Reputation: 200
I am working with Python and networkx and this is my first project with this tool. I would like to make a graph to analyze the similarity between some strings. FYI, I have used the cosin-similarity to calculate the similarity between the strings.
Below is the code I've used so far:
skills=[]
for i in data['skills']:
skills.append(i)
def clean_string(text):
text = ''.join([word for word in text if word not in string.punctuation])
text = text.lower()
text = ' '.join([word for word in text.split() if word not in stop_words])
return text
cleaned = list(map(clean_string, skills))
# print(cleaned)
vectorizer = CountVectorizer().fit_transform(cleaned)
vectors = vectorizer.toarray()
# print(vectors)
csim = cosine_similarity(vectors)
I want the cosine similarity to be the weight of the edges in my network.
G = nx.from_numpy_matrix(np.matrix(csim), create_using=nx.DiGraph)
Then I try to filter the edges whose weight is above the threshold of 0.2.
def slice_network(G, T, data = True):
""" Remove all edges with weight<T from G or its copy. """

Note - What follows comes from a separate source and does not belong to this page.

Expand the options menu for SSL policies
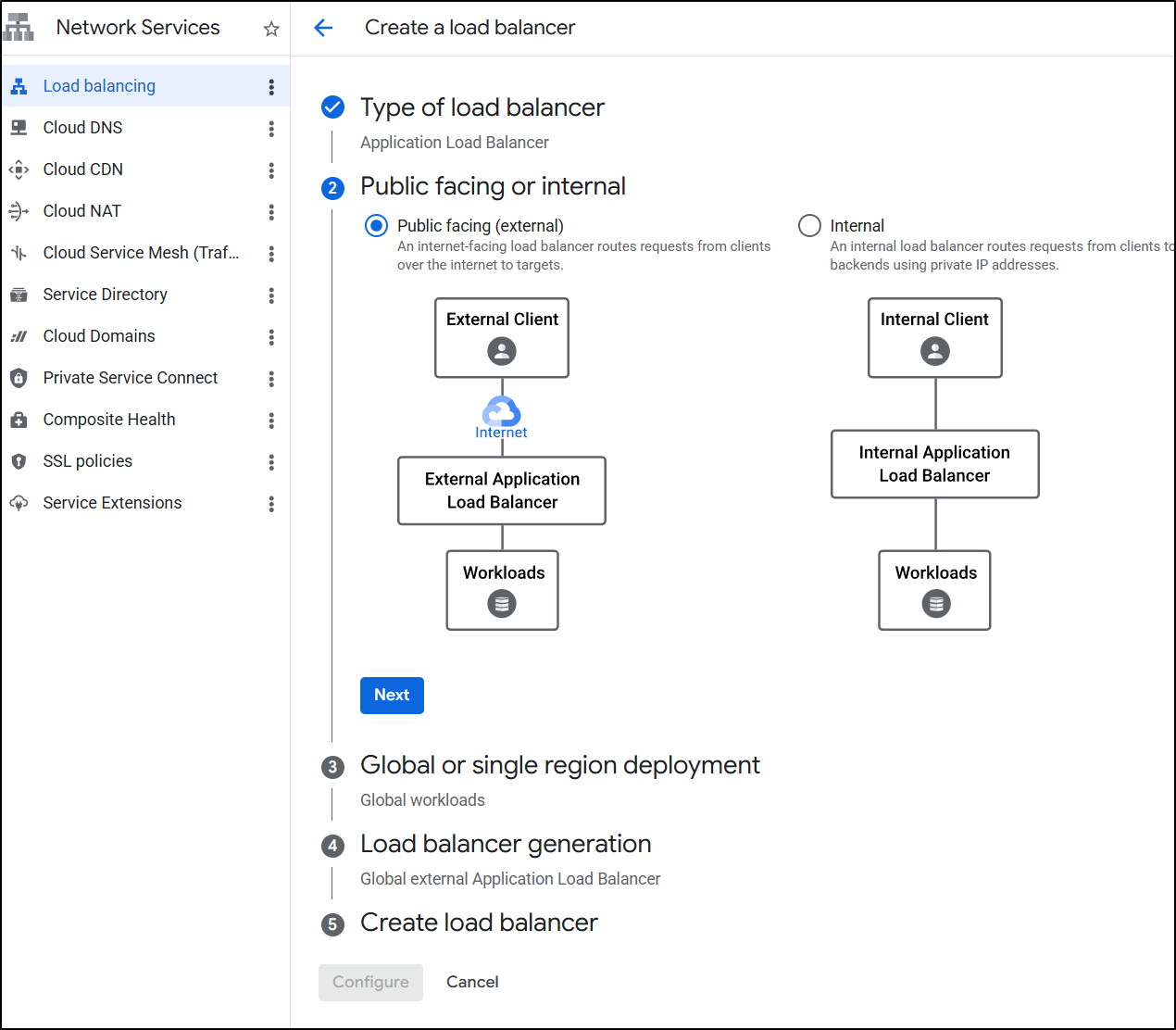coord(271,462)
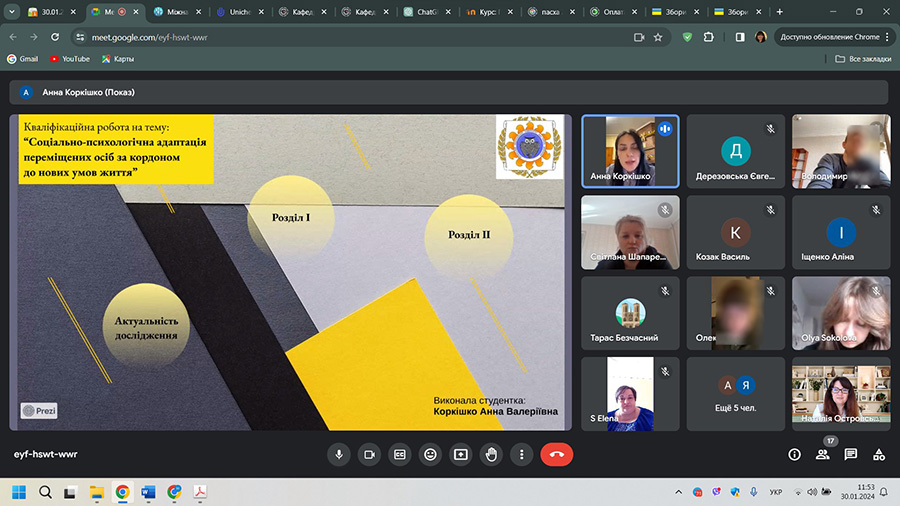Open the emoji reactions button
Image resolution: width=900 pixels, height=506 pixels.
point(430,454)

F = G.copy() if copy else G
F.remove_edges_from((n1, n2) for n1, n2, w in F.edges(data="weight") if w < T)
return G
F = slice_network(G, 0.2)
print(F.edges())
However, it throws me the error:
RuntimeError: dictionary changed size during iteration
Could someone help me?
Upvotes: 2
Views: 1826
Reputation: 4892
You can simply need to add []
to your remove_edges_from
call (and you should return F
instead of G
. From your other question I created a minimal reproducible example:
import networkx as nx
import numpy as np
import matplotlib.pyplot as plt
simple_weights = [[1., 0.51639778, 0., 0., 0., 0.],
[0.51639778, 1., 0., 0., 0., 0.25819889],
[0., 0., 1., 0., 0., 0.33333333],
[0., 0., 0., 1., 0.65465367, 0.],
[0., 0., 0., 0.65465367, 1., 0.],
[0., 0.25819889, 0.33333333, 0., 0., 1.]]

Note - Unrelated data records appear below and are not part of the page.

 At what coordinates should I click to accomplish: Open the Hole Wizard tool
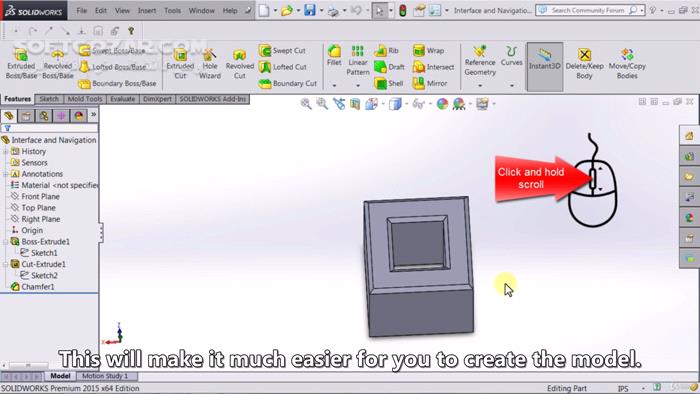(209, 64)
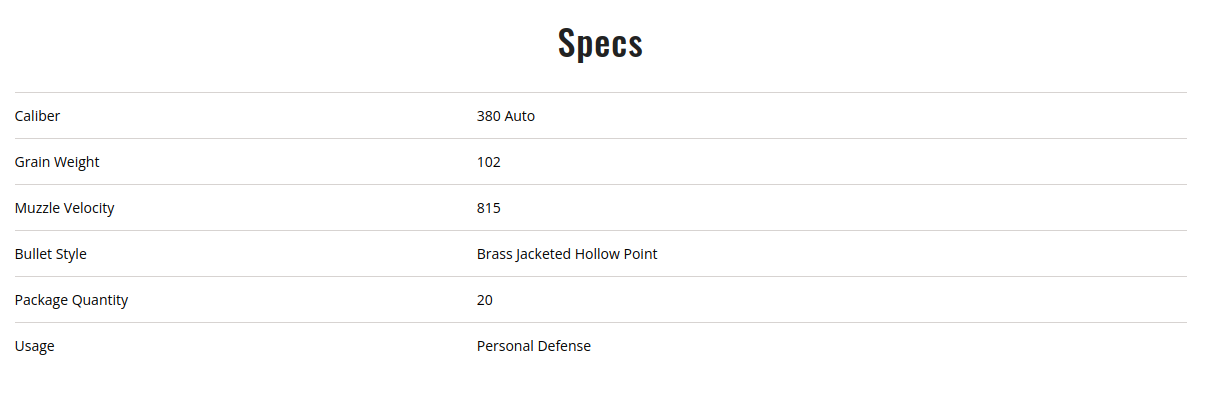The width and height of the screenshot is (1214, 399).
Task: Select the Muzzle Velocity label
Action: click(64, 208)
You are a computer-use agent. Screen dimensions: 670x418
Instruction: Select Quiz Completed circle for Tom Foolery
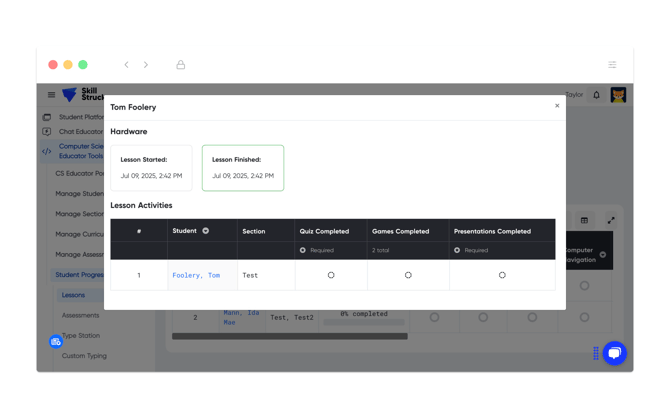331,275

G = nx.from_numpy_matrix(np.array(simple_weights), create_using=nx.DiGraph)
nx.draw(G)
plt.show()
F = G.copy()
threshold = 0.4
F.remove_edges_from([(n1, n2) for n1, n2, w in F.edges(data="weight") if w < threshold])
nx.draw(F)
plt.show()
or as your function (you haven't define copy
in your code above)
def slice_network(G, T, data = True):
""" Remove all edges with weight<T from G or its copy. """
F = G.copy() if copy else G
F.remove_edges_from([(n1, n2) for n1, n2, w in F.edges(data="weight") if w < T])
return F
or as filter before creation
threshold = 0.4
simple_weights = np.array(simple_weights)
simple_weights[simple_weights<threshold] = 0
Upvotes: 2